AIM OF THE TASK> Take each line in the entries below that holds "with" and show it.

[Opening MATERIAL FOR THE TASK section]

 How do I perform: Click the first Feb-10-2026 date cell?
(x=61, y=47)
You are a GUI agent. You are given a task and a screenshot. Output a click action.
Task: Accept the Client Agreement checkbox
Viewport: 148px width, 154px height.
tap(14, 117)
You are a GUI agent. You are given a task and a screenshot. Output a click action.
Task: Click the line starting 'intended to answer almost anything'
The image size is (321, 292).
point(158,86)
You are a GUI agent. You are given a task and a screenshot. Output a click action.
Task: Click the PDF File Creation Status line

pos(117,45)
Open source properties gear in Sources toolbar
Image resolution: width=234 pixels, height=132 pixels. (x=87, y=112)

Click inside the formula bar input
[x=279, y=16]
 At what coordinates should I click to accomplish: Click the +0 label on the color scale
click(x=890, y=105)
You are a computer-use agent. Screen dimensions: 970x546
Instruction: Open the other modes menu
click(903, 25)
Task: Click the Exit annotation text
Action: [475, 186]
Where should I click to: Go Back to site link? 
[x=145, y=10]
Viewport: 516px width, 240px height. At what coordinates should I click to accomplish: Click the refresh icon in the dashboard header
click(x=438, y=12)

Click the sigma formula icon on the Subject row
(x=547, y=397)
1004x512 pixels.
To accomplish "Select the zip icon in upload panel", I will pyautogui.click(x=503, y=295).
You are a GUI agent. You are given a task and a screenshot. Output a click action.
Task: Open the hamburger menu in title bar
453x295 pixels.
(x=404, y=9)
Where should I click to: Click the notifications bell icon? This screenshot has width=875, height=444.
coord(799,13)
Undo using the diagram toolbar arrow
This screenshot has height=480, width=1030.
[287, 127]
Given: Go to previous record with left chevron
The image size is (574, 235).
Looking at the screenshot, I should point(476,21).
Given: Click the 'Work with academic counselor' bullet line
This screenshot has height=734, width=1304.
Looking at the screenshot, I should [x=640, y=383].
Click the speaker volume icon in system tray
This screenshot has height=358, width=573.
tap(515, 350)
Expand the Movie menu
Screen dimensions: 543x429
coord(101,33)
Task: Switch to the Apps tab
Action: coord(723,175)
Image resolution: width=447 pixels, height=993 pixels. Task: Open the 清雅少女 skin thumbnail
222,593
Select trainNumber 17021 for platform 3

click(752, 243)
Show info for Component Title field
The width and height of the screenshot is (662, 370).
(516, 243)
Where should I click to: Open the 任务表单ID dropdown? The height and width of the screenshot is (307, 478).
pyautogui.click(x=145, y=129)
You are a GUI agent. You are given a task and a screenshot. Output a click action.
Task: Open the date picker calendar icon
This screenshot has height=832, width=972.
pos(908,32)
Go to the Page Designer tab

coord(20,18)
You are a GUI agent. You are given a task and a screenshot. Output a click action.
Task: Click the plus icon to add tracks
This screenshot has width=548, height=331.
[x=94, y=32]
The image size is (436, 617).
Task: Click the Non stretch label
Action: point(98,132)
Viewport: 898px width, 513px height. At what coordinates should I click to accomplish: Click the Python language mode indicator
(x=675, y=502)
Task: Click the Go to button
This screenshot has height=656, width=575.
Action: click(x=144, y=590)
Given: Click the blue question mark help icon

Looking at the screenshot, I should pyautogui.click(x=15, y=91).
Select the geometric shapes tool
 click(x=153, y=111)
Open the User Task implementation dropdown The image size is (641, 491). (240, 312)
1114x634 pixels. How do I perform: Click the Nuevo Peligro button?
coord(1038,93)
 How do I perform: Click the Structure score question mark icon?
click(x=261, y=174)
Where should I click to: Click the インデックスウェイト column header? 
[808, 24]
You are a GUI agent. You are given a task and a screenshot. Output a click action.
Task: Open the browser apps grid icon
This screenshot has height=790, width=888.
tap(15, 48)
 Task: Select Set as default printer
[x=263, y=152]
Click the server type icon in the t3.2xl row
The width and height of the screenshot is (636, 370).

[Closing MATERIAL FOR THE TASK section]

SOLUTION TO THIS PROBLEM>
Given: Go to previous record with left chevron
Given: Click the 'Work with academic counselor' bullet line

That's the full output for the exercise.